[Rows pointing to text and screen elements]
BEGIN
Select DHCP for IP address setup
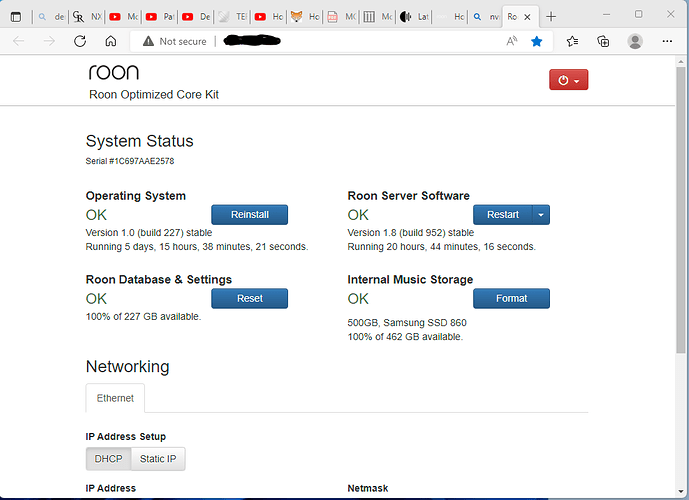Image resolution: width=689 pixels, height=500 pixels. 107,459
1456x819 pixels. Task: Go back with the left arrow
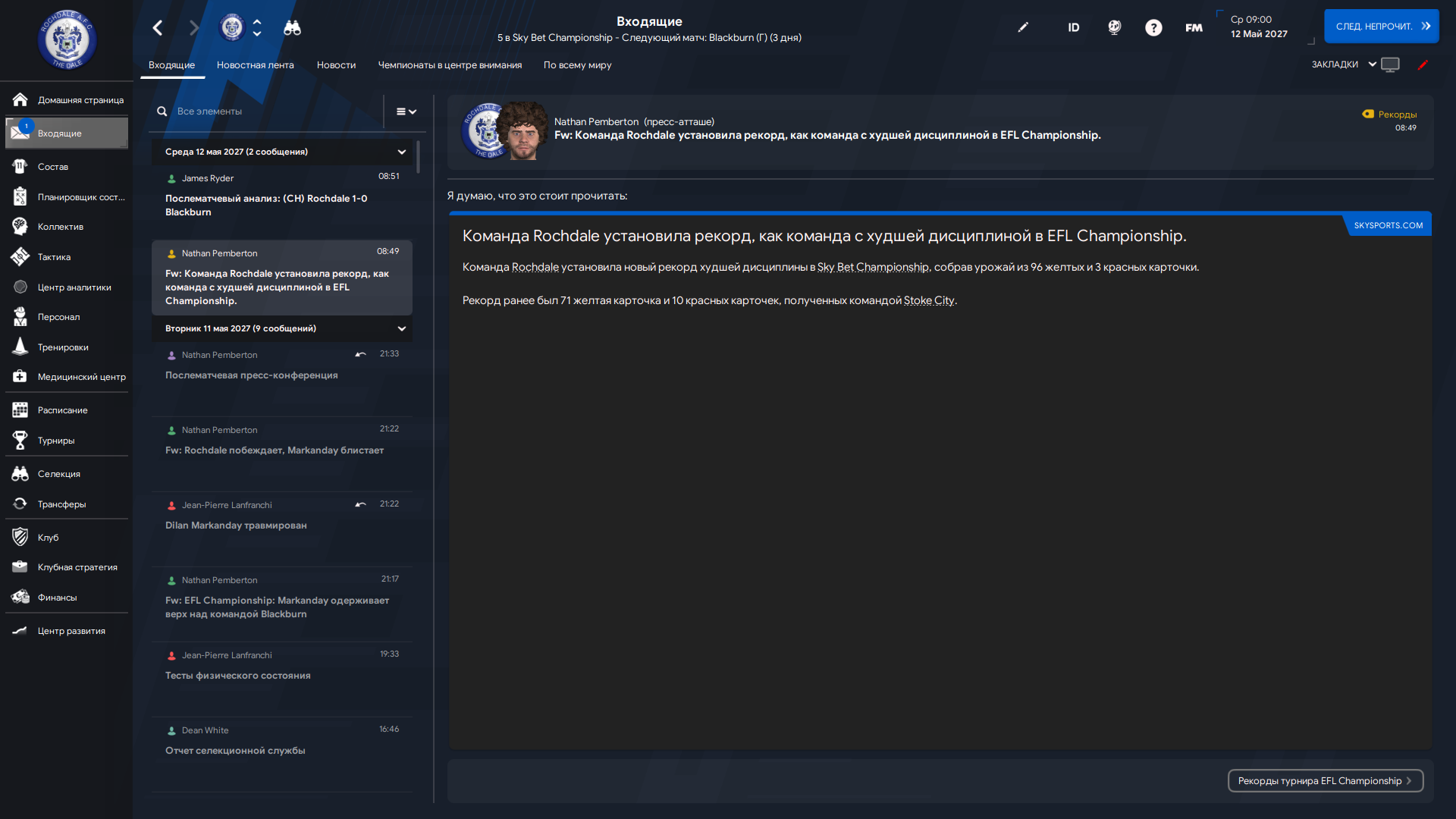click(x=158, y=28)
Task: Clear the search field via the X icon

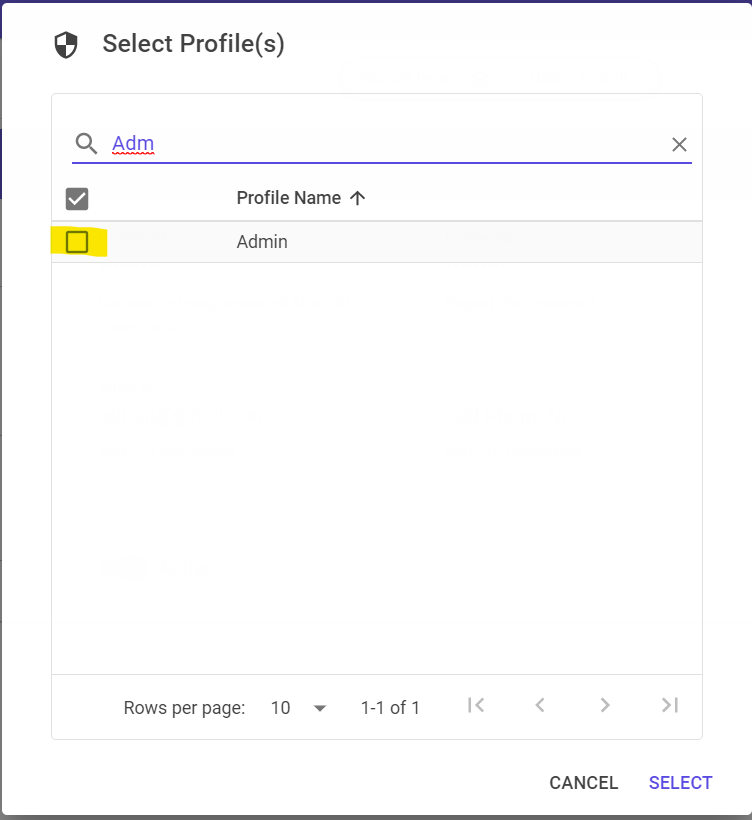Action: pos(679,144)
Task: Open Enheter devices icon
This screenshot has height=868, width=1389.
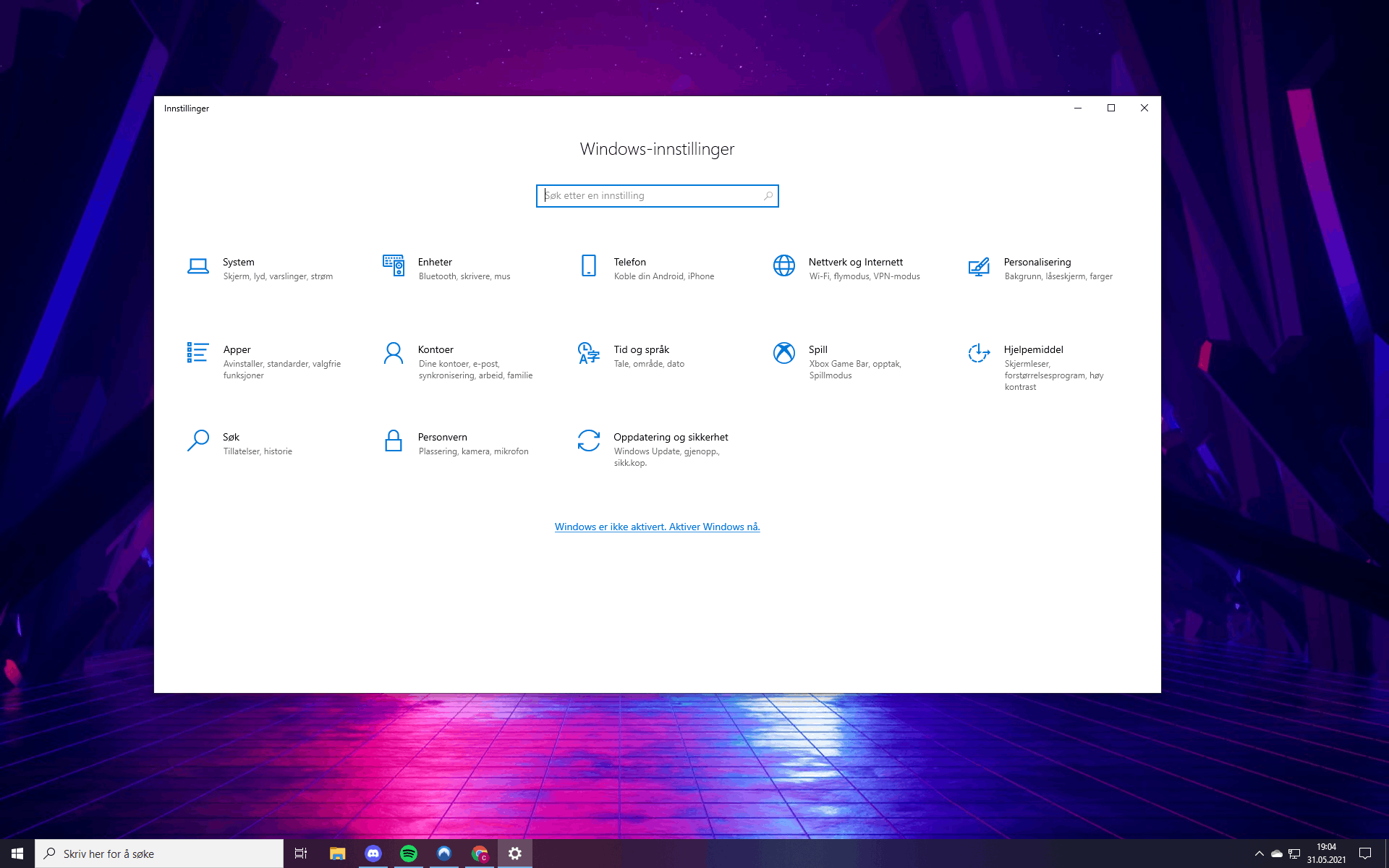Action: click(x=393, y=265)
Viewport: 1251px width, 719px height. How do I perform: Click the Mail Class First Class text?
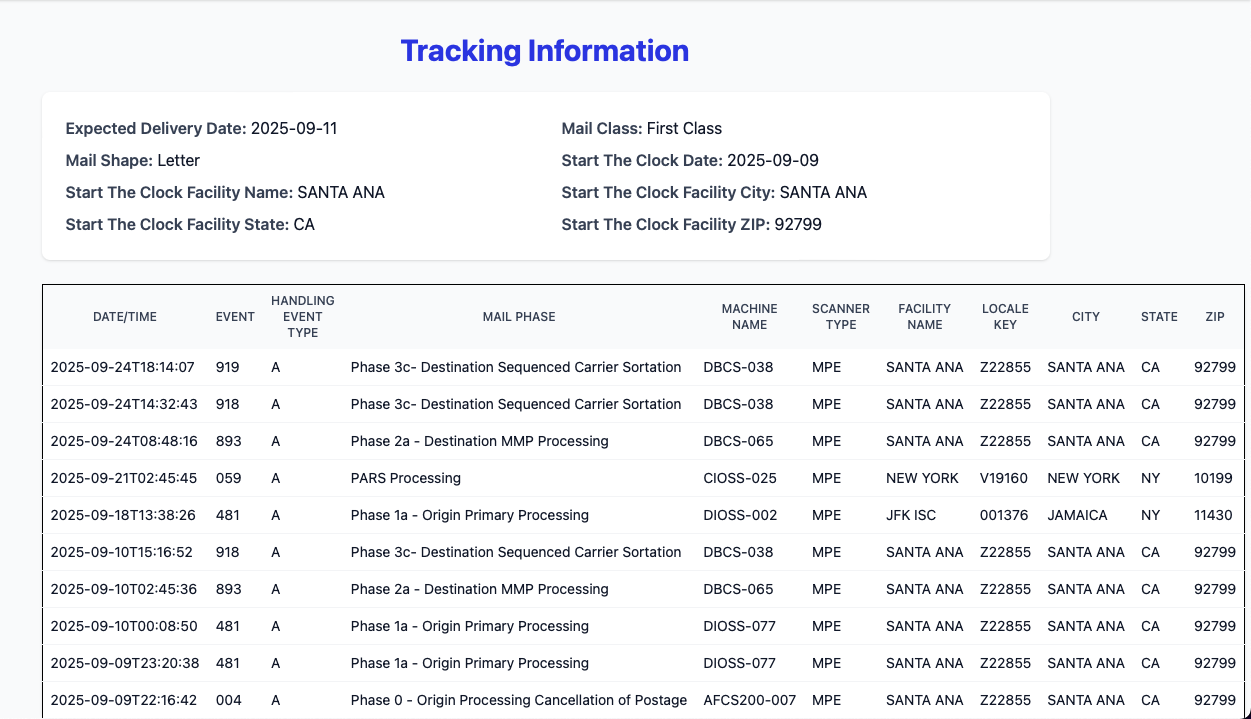click(641, 128)
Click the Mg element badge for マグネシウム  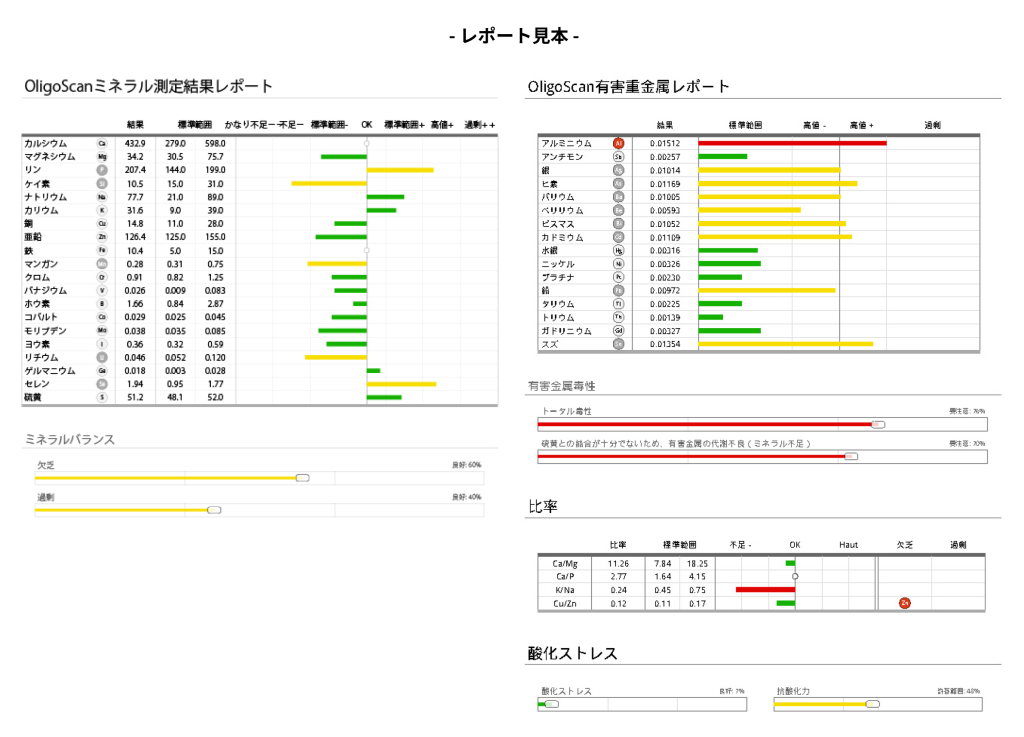[x=101, y=157]
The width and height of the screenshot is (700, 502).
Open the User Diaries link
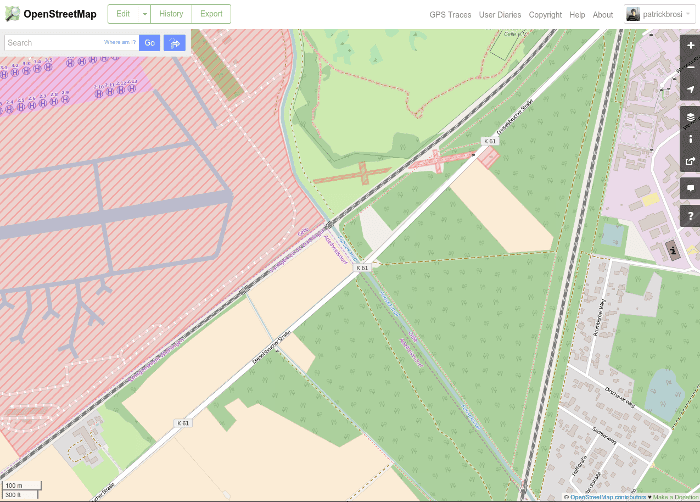coord(500,15)
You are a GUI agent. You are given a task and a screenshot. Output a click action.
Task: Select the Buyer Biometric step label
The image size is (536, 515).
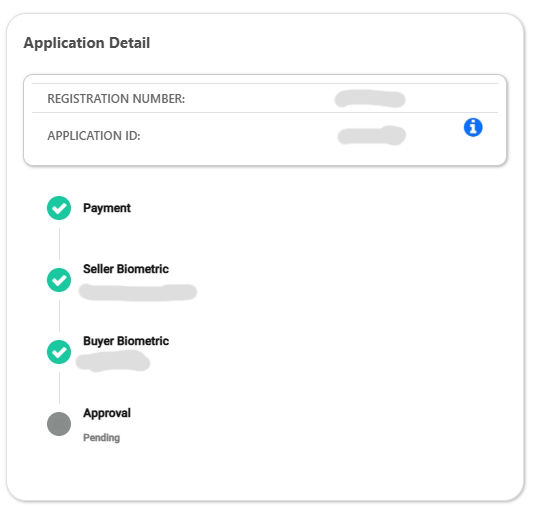126,341

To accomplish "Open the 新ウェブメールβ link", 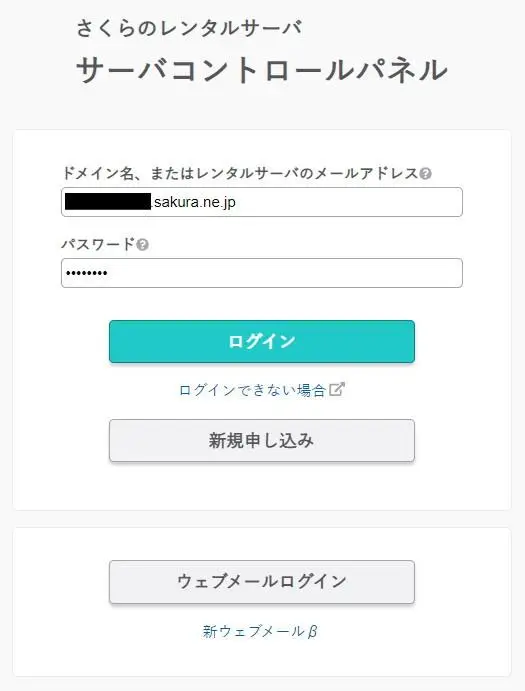I will [x=260, y=632].
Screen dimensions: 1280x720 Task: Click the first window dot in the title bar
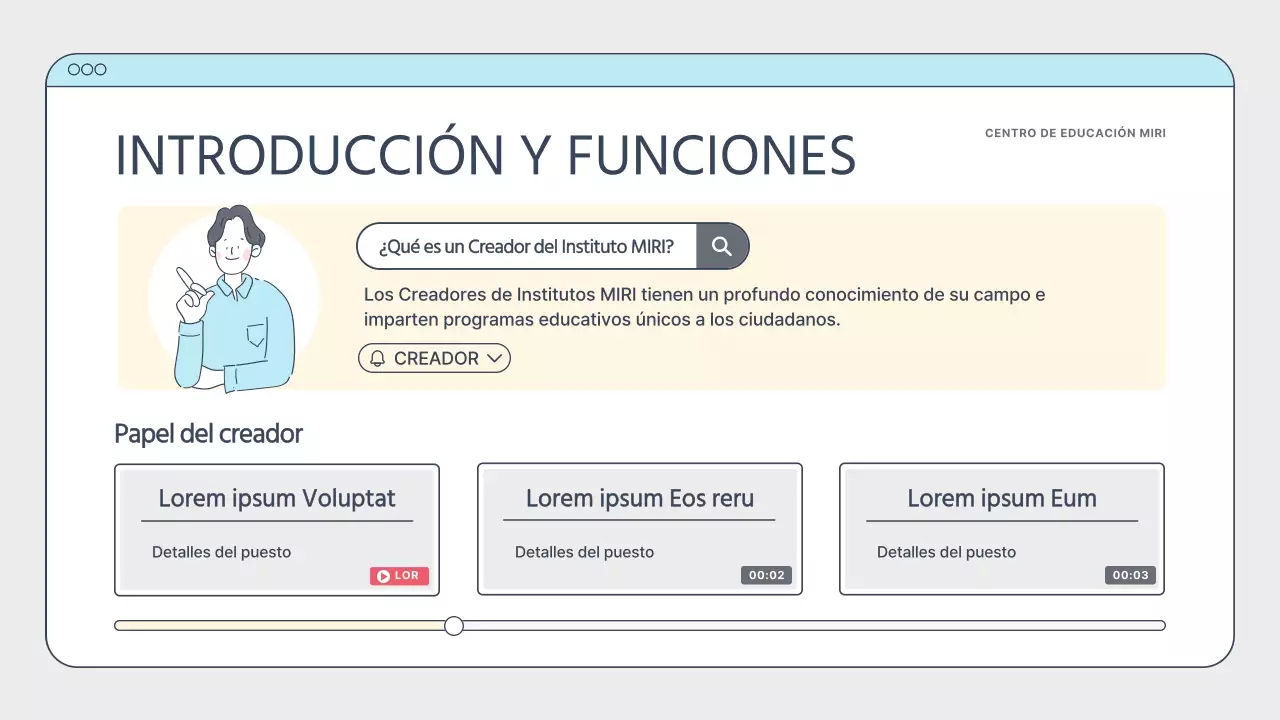click(73, 69)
END
__JOB__:
Rewrite the rows from the line with "Task: Clear the search field via the X icon" to the line with "Action: click(x=393, y=265)", swapping "search field" for "search box" and keeping everything else the same. Leave the pictures out.

__WRITTEN RESPONSE__:
Task: Clear the search box via the X icon

Action: pos(679,144)
Task: Open Enheter devices icon
This screenshot has height=868, width=1389.
Action: click(x=393, y=265)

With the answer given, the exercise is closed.